Не стал рассказывать Федор о том, что за то время, пока они громили переправу, немцы успели выше по течению, в районе Шатилок, устроить засаду, подтянув к берегу артиллерию с танками и установив орудия на прямую наводку. Как только в сумерках показались корабли, открыли по ним шквальный огонь, озарив реку осветительными ракетами. Сильно досталось тогда «Смоленску». Снаряды на него сыпались как из ведра. А отвечать было нечем. Главные калибры молчат, нет боеприпасов, башню с сорокапятками повредило еще первыми залпами. А какая может быть маневренность на неширокой реке? Это все-таки не Днепр. К тому же от попаданий заклинило рулевое управление и был поврежден один двигатель. Так что «Смоленск» сразу же потерял ход, превратившись в хорошую мишень. Спасли его следовавшие сзади бронекатера, двое из которых отвлекали немцев, открыв ответный огонь, а третий, бронекатер № 205, прикрыл собой монитор, выпуская дымовую завесу. Немцы сразу же рассредоточили огонь по катерам, тем самым невольно дав возможность мотористам «Смоленска» под покровом густого дыма быстро отремонтировать рули и восстановить управление кораблем. Дав полный ход, монитор покинул опасное место, потеряв убитыми восемь человек. Десять моряков получили ранения, в том числе был ранен и командир корабля Николай Францевич. Бронекатер № 205 получил тяжелые повреждения и лишился хода. Поэтому его взорвали, а команда, высадившись на берег, встретилась с отходившим отрядом сопровождения и вместе с ним пересекла линию фронта, вернувшись к своим. Оставшиеся два катера не сумели пробиться сквозь плотный немецкий огонь и были вынуждены отойти назад, затаившись в одном из многочисленных затонов, которых полно на Березине. Пришлось дожидаться, пока немцы окончательно не успокоятся, решив, наверное, что поиском и уничтожением катеров они займутся завтра днем. Перед самим рассветом оба катера с выключенными двигателями сплавились по течению мимо карауливших их врагов, оставшись незамеченными. И только отойдя подальше от места засады, запустили движки и на полном ходу выскочили из опасного места.

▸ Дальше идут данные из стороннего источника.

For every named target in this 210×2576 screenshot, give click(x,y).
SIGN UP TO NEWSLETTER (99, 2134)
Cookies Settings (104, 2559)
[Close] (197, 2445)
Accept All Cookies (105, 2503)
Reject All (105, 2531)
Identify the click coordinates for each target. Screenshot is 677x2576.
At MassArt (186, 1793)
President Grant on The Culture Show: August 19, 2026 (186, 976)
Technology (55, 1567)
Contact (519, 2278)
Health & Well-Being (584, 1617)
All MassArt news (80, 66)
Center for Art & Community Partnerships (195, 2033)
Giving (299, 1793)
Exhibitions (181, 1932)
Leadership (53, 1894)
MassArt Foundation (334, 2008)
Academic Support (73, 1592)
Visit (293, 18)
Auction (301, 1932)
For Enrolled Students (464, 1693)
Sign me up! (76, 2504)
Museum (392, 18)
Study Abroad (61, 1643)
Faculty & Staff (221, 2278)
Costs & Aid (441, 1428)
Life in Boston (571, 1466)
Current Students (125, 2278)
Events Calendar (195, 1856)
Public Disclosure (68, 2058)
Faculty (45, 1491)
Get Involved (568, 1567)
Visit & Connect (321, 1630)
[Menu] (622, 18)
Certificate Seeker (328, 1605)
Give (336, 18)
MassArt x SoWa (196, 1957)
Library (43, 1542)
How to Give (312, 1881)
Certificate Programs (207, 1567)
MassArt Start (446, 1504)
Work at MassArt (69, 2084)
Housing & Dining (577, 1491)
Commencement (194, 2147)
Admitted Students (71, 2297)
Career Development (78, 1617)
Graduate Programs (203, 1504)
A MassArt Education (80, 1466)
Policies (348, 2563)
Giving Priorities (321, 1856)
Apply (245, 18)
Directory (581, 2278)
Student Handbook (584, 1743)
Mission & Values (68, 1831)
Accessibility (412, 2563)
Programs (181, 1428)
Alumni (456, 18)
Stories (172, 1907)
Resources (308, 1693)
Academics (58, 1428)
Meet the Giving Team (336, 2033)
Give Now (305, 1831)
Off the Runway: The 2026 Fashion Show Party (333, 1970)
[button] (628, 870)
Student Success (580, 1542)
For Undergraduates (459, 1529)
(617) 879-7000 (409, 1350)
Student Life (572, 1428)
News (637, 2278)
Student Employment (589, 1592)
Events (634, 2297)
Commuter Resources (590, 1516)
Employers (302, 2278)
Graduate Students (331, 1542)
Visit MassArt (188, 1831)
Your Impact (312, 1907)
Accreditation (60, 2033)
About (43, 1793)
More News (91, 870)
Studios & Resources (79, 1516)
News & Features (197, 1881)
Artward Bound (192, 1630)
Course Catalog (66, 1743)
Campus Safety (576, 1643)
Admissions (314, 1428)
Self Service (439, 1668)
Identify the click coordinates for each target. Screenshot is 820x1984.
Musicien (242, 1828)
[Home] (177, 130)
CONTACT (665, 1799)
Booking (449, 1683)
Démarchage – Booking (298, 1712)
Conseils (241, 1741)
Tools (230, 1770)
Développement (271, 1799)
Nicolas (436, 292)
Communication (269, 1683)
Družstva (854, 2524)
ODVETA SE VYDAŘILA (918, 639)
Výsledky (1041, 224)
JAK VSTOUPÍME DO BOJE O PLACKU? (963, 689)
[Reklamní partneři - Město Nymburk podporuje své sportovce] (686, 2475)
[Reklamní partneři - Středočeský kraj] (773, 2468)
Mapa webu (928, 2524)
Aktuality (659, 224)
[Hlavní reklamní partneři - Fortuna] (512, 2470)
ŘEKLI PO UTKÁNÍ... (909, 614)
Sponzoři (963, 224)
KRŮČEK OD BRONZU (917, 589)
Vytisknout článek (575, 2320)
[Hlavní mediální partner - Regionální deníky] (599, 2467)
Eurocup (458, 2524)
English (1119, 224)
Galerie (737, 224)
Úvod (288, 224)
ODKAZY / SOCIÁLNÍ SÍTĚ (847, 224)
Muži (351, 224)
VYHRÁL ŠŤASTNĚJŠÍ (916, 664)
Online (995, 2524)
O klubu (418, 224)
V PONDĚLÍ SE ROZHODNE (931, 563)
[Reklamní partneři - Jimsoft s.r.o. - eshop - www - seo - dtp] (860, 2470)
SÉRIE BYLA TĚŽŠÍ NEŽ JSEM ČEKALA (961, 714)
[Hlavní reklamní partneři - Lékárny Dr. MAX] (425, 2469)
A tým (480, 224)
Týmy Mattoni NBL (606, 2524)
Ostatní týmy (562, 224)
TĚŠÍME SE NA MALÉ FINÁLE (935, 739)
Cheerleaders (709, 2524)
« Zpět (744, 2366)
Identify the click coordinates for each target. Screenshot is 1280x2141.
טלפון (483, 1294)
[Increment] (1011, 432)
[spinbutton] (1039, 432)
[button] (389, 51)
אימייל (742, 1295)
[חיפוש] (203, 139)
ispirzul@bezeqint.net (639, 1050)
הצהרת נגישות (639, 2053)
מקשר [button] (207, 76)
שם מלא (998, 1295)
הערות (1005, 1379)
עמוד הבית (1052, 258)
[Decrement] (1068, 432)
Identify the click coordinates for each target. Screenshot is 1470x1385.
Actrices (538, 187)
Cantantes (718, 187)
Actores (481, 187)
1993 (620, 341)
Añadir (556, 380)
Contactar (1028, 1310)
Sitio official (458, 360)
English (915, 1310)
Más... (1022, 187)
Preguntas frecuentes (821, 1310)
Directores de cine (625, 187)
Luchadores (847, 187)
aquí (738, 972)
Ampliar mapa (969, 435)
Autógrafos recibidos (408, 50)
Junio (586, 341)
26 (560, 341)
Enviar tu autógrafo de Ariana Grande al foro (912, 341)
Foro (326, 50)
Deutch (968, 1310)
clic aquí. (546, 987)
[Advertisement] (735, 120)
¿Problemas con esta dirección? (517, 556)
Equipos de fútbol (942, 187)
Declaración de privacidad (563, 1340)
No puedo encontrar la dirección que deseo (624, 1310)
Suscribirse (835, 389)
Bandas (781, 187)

На следующий день похоронили погибших, и уже ночью «Смоленск» ушел в Киев на ремонтную базу – восстанавливаться после трудного боя, который мог оказаться последним, если бы не бронекатера. Почти неделю команда вместе с рабочими латала пробоины, восстанавливала двигатель и башню, готовила корабль к новым боям. А они были уже не за горами.
23 августа части 11-й танковой дивизии немцев западнее городка Горностайполь прорвались на другой берег Днепра через шоссейный мост, который просто не успели взорвать, и вышли в район деревни Окуниново. Гитлеровские танки тут же рванули в сторону города Остёр, окружая части Красной армии. На уничтожение злополучного моста была брошена жиденькая авиация фронта, у которой не получилось это сделать из-за плохой погоды, мешающей вести прицельное бомбометание. Тогда командование вспомнило про моряков, которым приказало любой ценой остановить переправу немецких войск. «Хоть ценой всей флотилии, но мост должен быть уничтожен!» – Федор слышал, как доносился из телефонной трубки очередной приказ не на шутку взволнованного командования.
Днем, без маскировки, без воздушного прикрытия, без сухопутных отрядов сопровождения, корабли, среди которых был и «Смоленск», тронулись в путь. Повезло, что затянутое тучами небо помешало полетам немецких бомбардировщиков. Иначе бы точно быть беде.
На полном ходу подойдя к мосту, корабли вступили в бой. И пока одни разрушали переправу, другие сражались с танками, вышедшими на берег, и громили пехоту, скопившуюся там же. В результате мост был разрушен, немецкая дивизия оказалась разрезанной пополам.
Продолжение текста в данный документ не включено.